MoU bisnis antara Indonesia-AS. Foto: Dok. Kemenko Perekonomian.

Pemerintah Jamin Kedaulatan Data Penduduk dalam Perjanjian ART RI-AS

Fachri Audhia Hafiez • 22 February 2026 10:44

Jakarta: Pemerintah menegaskan bahwa kesepakatan transfer data dalam Agreement on Reciprocal Trade (ART) antara Indonesia dan Amerika Serikat (AS) tidak akan mengorbankan kedaulatan data nasional maupun hak-hak warga negara.
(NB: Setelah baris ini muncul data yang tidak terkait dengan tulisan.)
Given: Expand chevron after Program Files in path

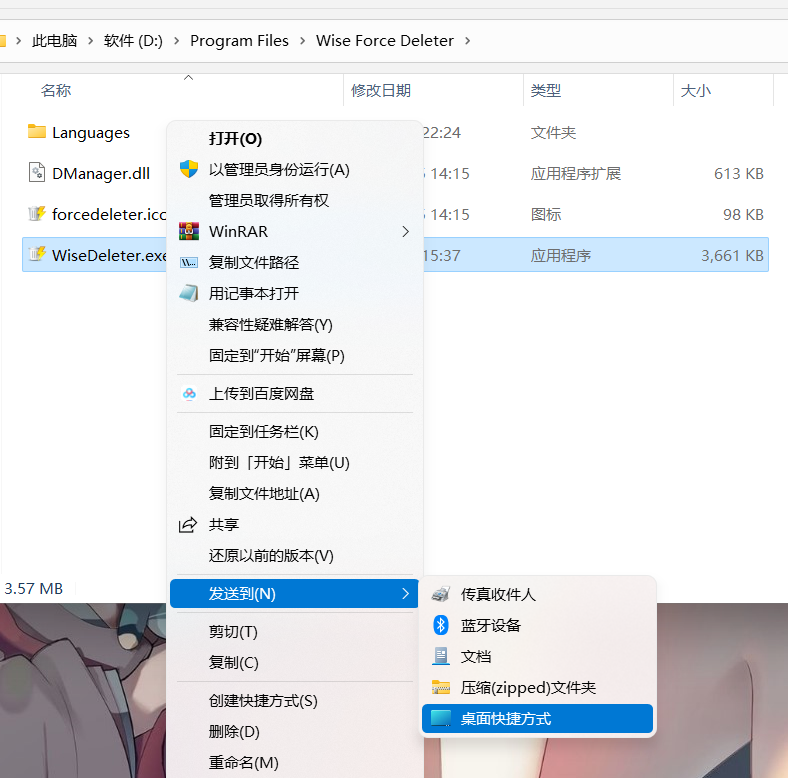Looking at the screenshot, I should 302,41.
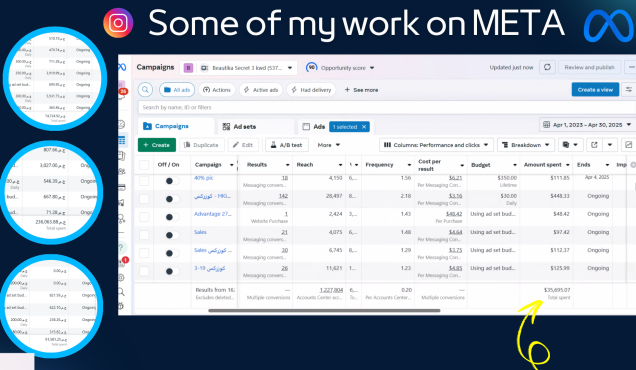Select the A/B test flask button
Screen dimensions: 636x370
[287, 145]
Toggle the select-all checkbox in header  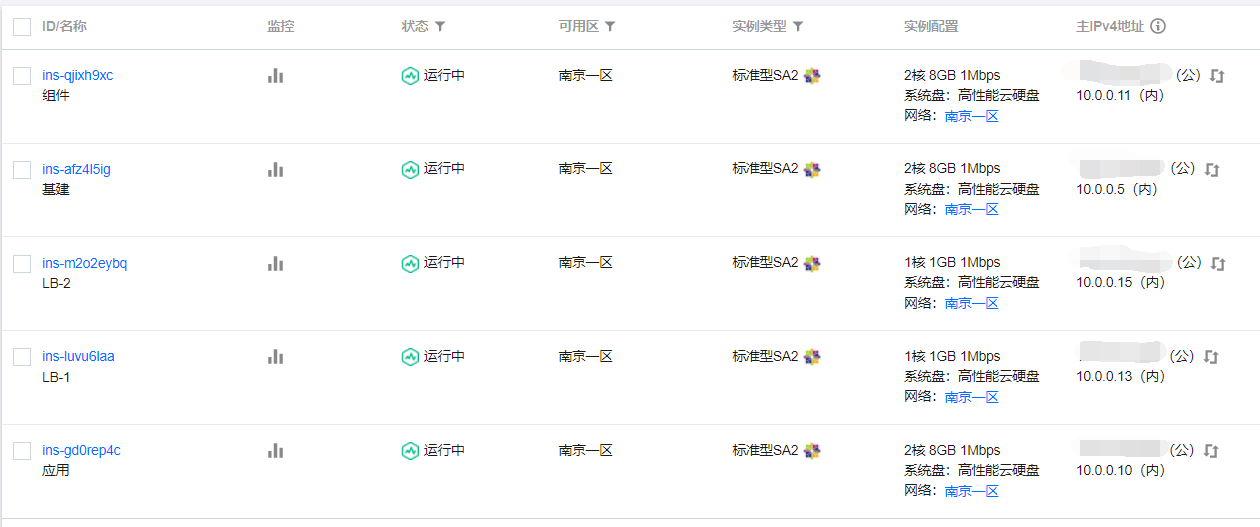click(22, 27)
Melalui kerangka kerja yang aman, kebijakan ini justru diproyeksikan bakal memperkuat posisi Indonesia sebagai pusat ekonomi digital di kawasan dengan menarik investasi infrastruktur teknologi berskala global.

"Transfer data yang disepakati dalam perjanjian ART tetap tunduk pada aturan domestik, yaitu UU Perlindungan Data Pribadi. Data yang dimaksud dalam perjanjian tersebut adalah data yang diperlukan untuk bisnis (sistem aplikasi). Transfer data lintas batas merupakan infrastruktur utama bagi e-commerce, layanan keuangan digital, cloud, dan jasa digital lainnya," ujar Juru Bicara Kementerian Koordinator Bidang Perekonomian, Haryo Limanseto, melalui keterangan tertulis, Minggu, 22 Februari 2026.
 


Haryo menjelaskan bahwa pemerintah memastikan proses pemindahan data, baik secara fisik maupun digital melalui transmisi cloud dan kabel, dilakukan dalam kerangka tata kelola data yang aman dan andal (secure and reliable data governance). Hal ini membuktikan bahwa tidak ada penyerahan kedaulatan data kepada pihak asing dalam kesepakatan tersebut.

"Artinya, tidak ada penyerahan kedaulatan data. Pemerintah memastikan proses pemindahan data secara fisik maupun secara digital (transmisi cloud dan kabel) dilakukan dalam kerangka secure and reliable data governance, tanpa mengorbankan hak-hak warga negara," jelas Haryo.


Presiden RI Prabowo Subianto (kiri) dan Presiden Amerika Serikat Donald Trump (kanan) mendatangani perjanjian perdagangan timbal balik di Washington DC, Amerika Serikat. Foto: ANTARA/HO-Sekretariat Kabinet.

Kepastian aturan transfer data ini dinilai krusial karena perusahaan teknologi global membutuhkan regulasi yang memfasilitasi pemrosesan data lintas batas dengan perlindungan yang memadai. Dengan tata kelola yang kredibel, Indonesia optimis dapat menarik investasi besar.

"Dengan tata kelola yang kredibel, Indonesia dapat menarik investasi pusat data (data centers), cloud infrastructure, dan layanan digital lainnya," ujar Haryo.